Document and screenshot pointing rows
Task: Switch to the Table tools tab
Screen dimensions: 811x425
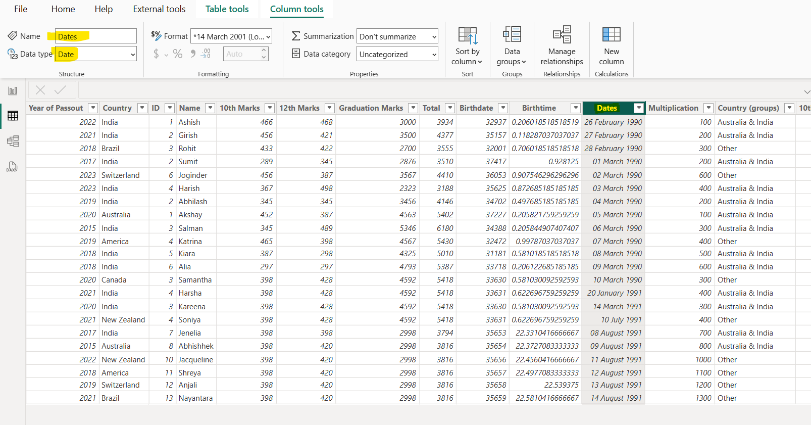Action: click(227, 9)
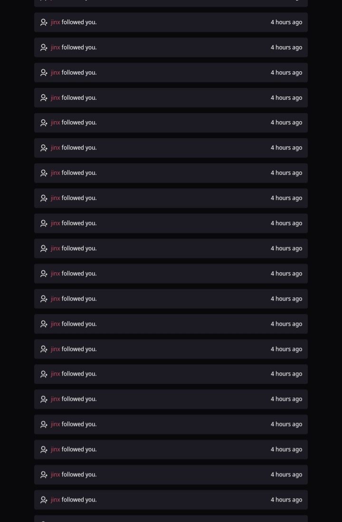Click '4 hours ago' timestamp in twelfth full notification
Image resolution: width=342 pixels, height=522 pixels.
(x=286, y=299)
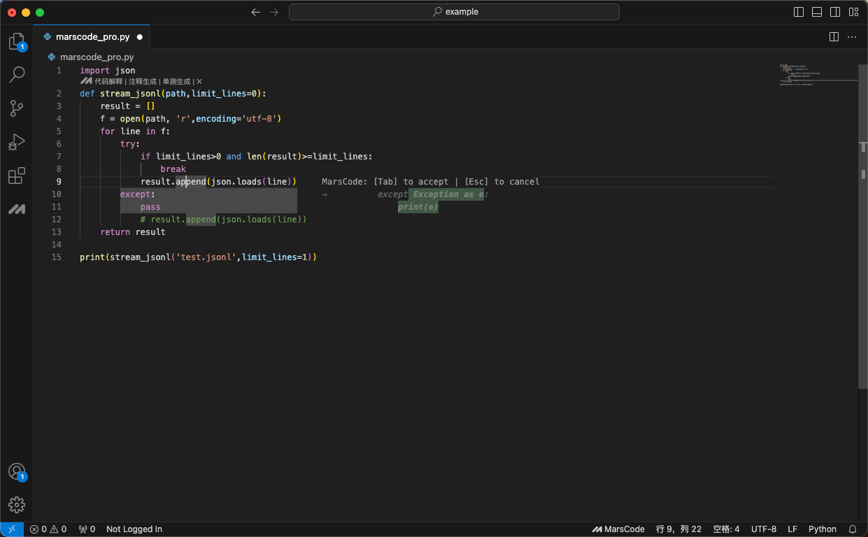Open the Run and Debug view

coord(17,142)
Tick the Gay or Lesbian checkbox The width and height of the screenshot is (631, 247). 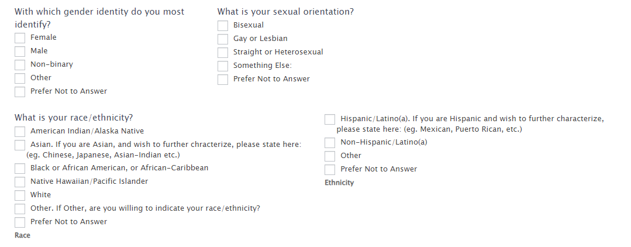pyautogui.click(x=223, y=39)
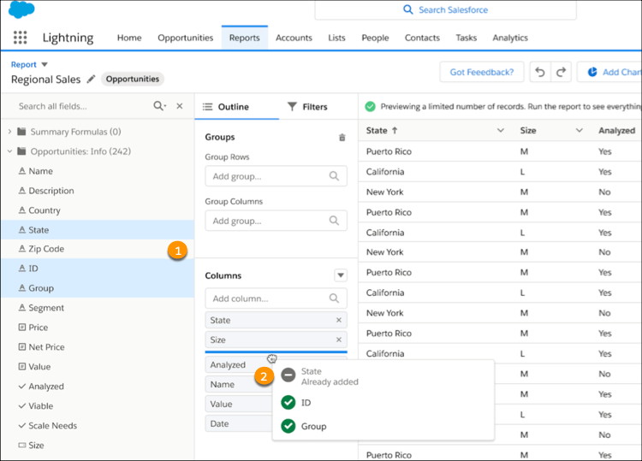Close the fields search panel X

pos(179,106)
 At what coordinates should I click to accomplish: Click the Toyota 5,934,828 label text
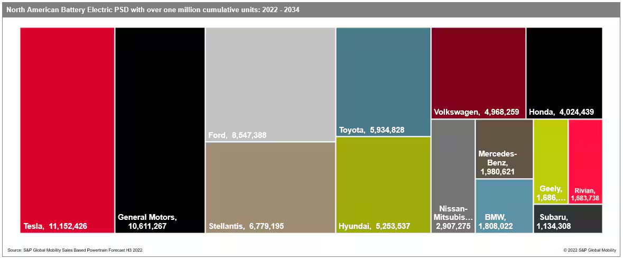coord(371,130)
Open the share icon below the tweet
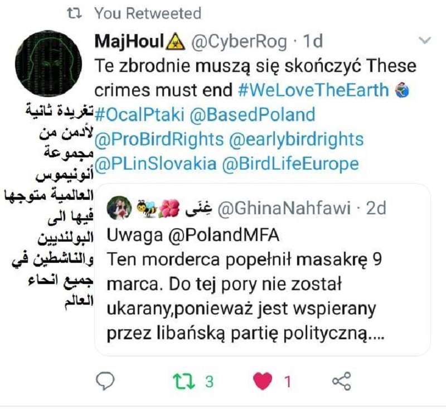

> _EXERCISE_
Rewrite everything from the line containing "At what coordinates" down to the end of the rows, replacing "share icon" with "reply icon" and leaving all else unchanged. Omit the pictures from your version.

> _TASK RESULT_
 At what coordinates should I click to accomplish: Click the Toyota 5,934,828 label text
coord(371,130)
Open the reply icon below the tweet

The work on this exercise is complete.